What is an appropriate sample size when surveying billions of data points?
post by Blake (blake-1) · 2024-08-23T21:54:21.386Z · LW · GW · 1 commentThis is a question post.
Contents
Answers 3 Blake None 1 comment
I am surveying Internet web accessibility. We're hoping to draw big conclusions on how accessible the Internet is to people with disabilities. What is the appropriate sample size? We should draw in order to start making our grand conclusions?
I went down Google/Perplexity rabbit hole trying to figure out an appropriate answer. I am left with more questions than when I started, so I turned to the LW community.
Answers
FWIW, here is the best survey of ideas on sample size I found: https://cadcommunity.pbworks.com/f/what%20sample%20size.pdf
1 comment
Comments sorted by top scores.
comment by gwern · 2024-08-23T22:39:22.075Z · LW(p) · GW(p)
Since you mention 'billions of data points', but you say your goal is 'how accessible the Internet is to people with disabilities' where your sample size should be more like in the hundreds to thousands, you may need to seriously think about what the purpose of your survey is and how it is used. Planning sample size is the least of your problems.
It sounds like you think you can just take some dataset like Common Crawl and crunch numbers about 'the top million domains' and come up with a conclusion like 'X% of the Internet is unusable' and you just need to know how many domains to analyze and can turn the crank and see what pops out with p < 0.05. But that's not the case.
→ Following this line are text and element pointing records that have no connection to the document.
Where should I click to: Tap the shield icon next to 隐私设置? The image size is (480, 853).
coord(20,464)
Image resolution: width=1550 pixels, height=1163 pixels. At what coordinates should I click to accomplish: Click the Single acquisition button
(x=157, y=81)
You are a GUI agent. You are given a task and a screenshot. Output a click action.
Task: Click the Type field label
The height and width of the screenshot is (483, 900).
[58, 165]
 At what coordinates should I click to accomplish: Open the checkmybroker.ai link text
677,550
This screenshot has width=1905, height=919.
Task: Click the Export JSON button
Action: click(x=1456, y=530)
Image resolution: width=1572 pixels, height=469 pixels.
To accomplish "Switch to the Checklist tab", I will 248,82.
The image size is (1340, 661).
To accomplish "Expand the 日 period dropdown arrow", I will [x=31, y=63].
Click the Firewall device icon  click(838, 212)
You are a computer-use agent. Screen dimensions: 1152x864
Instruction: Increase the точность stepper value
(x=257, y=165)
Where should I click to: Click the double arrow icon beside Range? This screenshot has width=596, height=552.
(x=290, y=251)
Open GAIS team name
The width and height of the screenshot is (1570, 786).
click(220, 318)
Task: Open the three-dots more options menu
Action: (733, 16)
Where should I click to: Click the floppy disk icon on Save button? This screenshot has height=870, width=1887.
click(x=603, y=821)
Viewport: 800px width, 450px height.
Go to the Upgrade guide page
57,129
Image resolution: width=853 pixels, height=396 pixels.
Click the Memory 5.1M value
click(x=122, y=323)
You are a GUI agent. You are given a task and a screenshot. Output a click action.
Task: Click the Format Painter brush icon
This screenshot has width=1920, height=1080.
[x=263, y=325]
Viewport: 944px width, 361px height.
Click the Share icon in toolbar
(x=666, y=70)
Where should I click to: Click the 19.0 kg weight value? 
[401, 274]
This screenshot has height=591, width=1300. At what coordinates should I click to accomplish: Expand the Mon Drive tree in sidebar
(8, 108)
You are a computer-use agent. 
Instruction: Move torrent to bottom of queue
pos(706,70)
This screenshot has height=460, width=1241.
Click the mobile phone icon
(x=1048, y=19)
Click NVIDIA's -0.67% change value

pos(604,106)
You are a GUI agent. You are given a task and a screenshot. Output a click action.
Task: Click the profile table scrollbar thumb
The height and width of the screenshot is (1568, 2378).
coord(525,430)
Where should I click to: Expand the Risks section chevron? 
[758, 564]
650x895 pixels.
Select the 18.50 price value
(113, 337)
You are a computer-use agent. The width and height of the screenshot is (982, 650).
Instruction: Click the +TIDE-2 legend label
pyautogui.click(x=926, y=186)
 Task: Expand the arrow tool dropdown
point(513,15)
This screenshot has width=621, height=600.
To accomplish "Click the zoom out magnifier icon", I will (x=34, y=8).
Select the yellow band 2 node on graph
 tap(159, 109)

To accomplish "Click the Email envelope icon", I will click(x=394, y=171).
For datasets like this, you will find many parameters to be "statistically significant" as you are doing near-population-level analysis, where your sampling error is tiny and all your error will be the (unknown and usually impossible to measure) systematic error & bias which doesn't go away (although Meng 2014 is an interesting discussion of asking how much systematic error goes away when you are sampling a large fraction of the entire population). At scale, all your results may tell you is something about the many serious flaws and biases in these sorts of Internet datasets - they may be all we have, but one shouldn't fool oneself into thinking that they are any good. (As Cohen put it, a burning desire for an answer doesn't mean that a given dataset or survey methodology will be able to provide it.)